The annual back-to-school report: “What did you do on your summer vacation?”

Typical answers include the ocean, a hotel stay, festive dining or an amusement park. You probably did those things. But … did your ocean experience include tracking plastic waste while aboard an ocean raft made of junk? Were you chased by dinosaurs at that theme park? Did your hotel offer trips to the past, causing ripples in the time stream? Did your dinner guests include George Washington right before a history-making battle? Probably not. So, this article turns that typical “summer vacation” question on its head with atypical reads.

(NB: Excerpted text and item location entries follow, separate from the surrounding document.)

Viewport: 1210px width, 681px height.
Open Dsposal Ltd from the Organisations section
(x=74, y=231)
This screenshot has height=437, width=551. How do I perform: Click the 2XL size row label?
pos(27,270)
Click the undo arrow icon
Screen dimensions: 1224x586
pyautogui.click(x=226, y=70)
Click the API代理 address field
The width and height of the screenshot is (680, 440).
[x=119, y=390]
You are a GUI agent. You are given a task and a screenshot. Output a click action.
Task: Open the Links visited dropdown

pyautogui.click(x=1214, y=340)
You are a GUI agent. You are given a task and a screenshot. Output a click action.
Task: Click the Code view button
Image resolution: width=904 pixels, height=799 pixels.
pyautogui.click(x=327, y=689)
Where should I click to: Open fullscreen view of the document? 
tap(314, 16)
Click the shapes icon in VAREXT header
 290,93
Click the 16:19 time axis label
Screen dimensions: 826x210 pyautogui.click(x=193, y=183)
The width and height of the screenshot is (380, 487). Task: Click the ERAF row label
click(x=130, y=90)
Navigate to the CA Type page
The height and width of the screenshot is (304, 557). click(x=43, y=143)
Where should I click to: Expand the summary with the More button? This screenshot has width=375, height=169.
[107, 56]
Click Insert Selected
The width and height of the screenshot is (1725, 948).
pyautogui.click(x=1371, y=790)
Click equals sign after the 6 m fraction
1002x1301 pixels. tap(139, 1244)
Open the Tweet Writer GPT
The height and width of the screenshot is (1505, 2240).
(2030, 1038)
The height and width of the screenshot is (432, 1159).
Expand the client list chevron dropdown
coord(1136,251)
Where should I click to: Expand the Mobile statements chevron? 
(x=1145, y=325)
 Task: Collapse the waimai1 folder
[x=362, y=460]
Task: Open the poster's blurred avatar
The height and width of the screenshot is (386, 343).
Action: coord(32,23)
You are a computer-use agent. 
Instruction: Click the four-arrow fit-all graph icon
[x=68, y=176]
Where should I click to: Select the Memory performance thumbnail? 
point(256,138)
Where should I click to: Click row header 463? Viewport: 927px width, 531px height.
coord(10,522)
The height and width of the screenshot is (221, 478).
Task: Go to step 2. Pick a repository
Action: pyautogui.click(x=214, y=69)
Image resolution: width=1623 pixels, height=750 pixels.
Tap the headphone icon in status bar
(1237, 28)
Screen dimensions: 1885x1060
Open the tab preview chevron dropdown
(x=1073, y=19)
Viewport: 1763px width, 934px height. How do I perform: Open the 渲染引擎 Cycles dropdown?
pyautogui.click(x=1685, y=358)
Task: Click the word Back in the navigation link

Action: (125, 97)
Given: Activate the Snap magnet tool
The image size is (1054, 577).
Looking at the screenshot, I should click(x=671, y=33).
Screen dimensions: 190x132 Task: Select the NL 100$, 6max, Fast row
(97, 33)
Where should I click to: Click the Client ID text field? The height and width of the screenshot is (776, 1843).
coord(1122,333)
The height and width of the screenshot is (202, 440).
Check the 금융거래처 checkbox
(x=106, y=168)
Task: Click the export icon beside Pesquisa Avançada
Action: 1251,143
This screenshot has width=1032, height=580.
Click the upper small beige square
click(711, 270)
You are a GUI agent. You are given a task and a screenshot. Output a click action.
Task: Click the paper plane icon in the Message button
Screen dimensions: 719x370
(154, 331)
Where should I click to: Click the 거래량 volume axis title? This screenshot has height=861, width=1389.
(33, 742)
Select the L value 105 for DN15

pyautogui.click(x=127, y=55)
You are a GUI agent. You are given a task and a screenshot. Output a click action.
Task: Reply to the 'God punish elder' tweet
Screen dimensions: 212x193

The Course of History: Ten Meals that Changed the World
By Struan Stevenson

Stevenson’s gripping writing style leads me to quote his Introduction for this summary: “There is a famous Spanish proverb that says, ‘The belly rules the mind.’ This is a clinically proven fact. Food is the original mind-controlling drug … This is why executives … combine business meetings with meals, why lobbyists invite politicians to … receptions … and why major state occasions … involve an elaborate banquet …This book will take you on a journey to discover how food has … been used … to persuade, coax and cajole … historical figures into epoch-changing decisions.” Ten examples include Bonnie Prince Charlie’s banquet on the eve of Culloden in 1746 to the Egypt-Israel Peace Treaty Dinner in 1979. Organized chronologically, each event has its chapter, opening with the date, place and guests. My favorite feature is the menus with recipes so readers can truly “digest” the experience. Want seconds? There are well-organized endnotes to further enjoy.

The Paradox Hotel
By Rob Hart

A blend of sci-fi, gritty who-done-it and an LGBTQ love story in a hotel with government-issue time travel abilities that go horribly, chaotically wrong.

 

Jurassic Park
By Michael Crichton

Mary Shelley’s Frankenstein comes back to life in the form of dino DNA. Think T-Rexs are popular? The T should stand for “terror”!

 

 

Junk Raft
By Marcus Eriksen

Learn the history and politics behind the plastics industry and the scientific results Marcus Eriksen discovered in his firsthand account while on this junk raft.